Replies: 2 comments
-
I don't believe you can get good results omitting whole layers. There are early-exit decoding strategies that try to identify when later layers aren't going to contribute anything important to the residual, but that's on a token-by-token basis and it gets complicated when you still needs keys/values from skipped layers for later tokens. As a rule, a transformer trained with n layers is going to need all of them, and I've never seen one that stays (reliably) coherent if any one layer is skipped. There are definitely layers that are more important than others, which is what the variable encoding scheme in EXL2 exploits by assigning less precision to those layers (and GGUF does something similar), but to leave them out entirely I don't think is going to produce stable models without some finetuning to compensate. Trying to work that whole process into the quantization also just seems needlessly complicated. It would be more fruitful, I suspect, to prune the model first and then quantize the result, leaning on some of all the work that's already been done with e.g. Sheared Llama. |
Beta Was this translation helpful? Give feedback.
-
Alright thanks for your reply! I haven't tried pruning yet and was just wondering if it may be a worthwhile effort to check for potential omits or summarization during the optimization routine. Given that especially at higher degrees of quantization it makes you wonder what impact some layers with very low bitrates actually can have. All those frankenmerges currently flying around may have given me the impression that transformers are more flexible in they architecture than they seem. |
Beta Was this translation helpful? Give feedback.
-
Hi,
first of all really like this git-repo!
I was wondering about utilizing pruning as an option to further optimize model size, inference speed versus performance.

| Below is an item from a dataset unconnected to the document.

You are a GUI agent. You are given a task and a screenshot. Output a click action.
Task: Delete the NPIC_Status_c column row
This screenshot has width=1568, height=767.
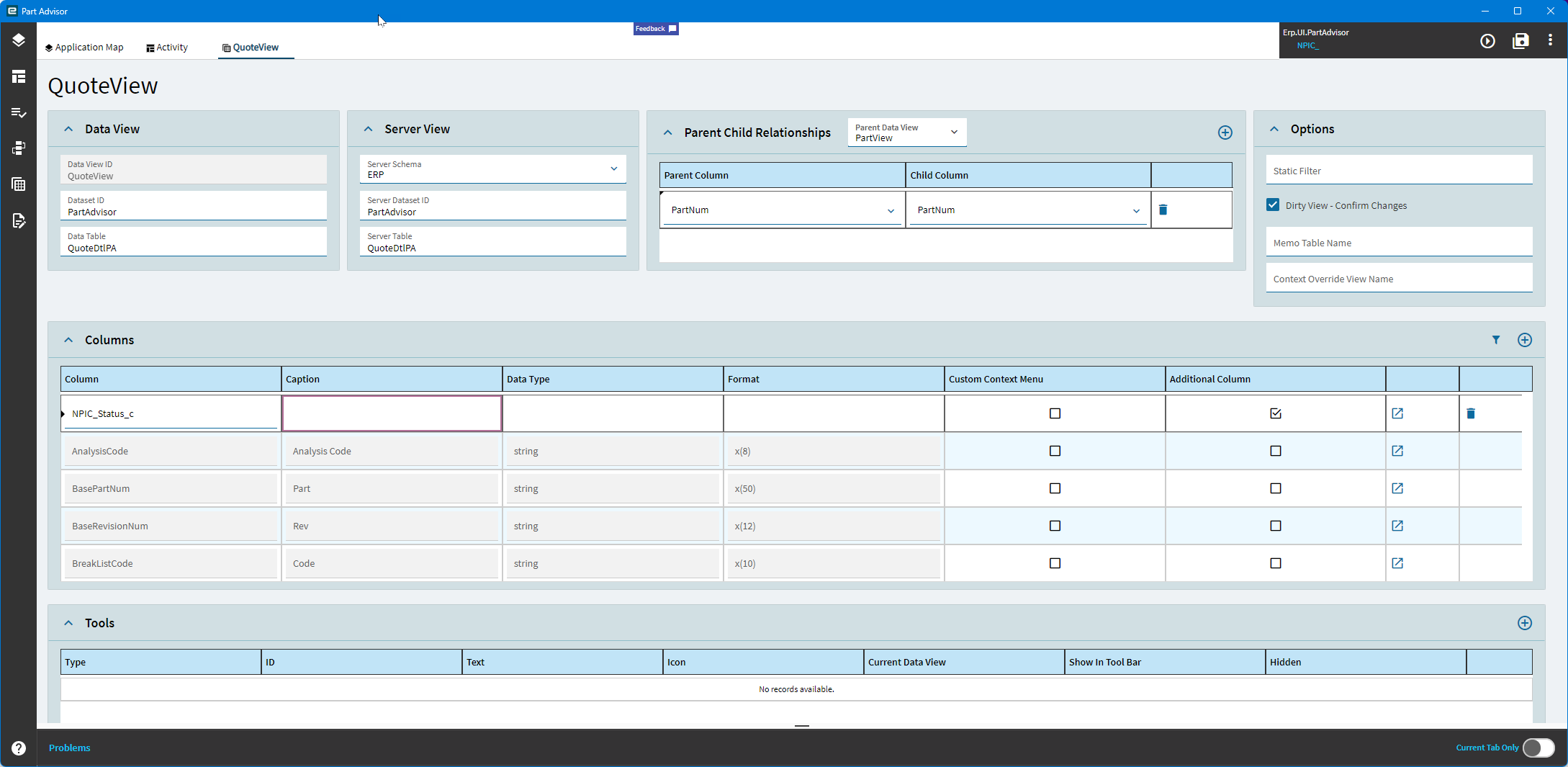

Since we are already measuring layer influence for different quantization values, don't we also get a good idea of which layers we could leave out completely instead of quantizing them?
The idea is that if we have several more or less meaningless layers at a certain quantization grade that don't actually incorporate much in comparison to a single more or less meaningless layer, it would allow the other layers to be quantized in a higher bpw and maybe improve model performance.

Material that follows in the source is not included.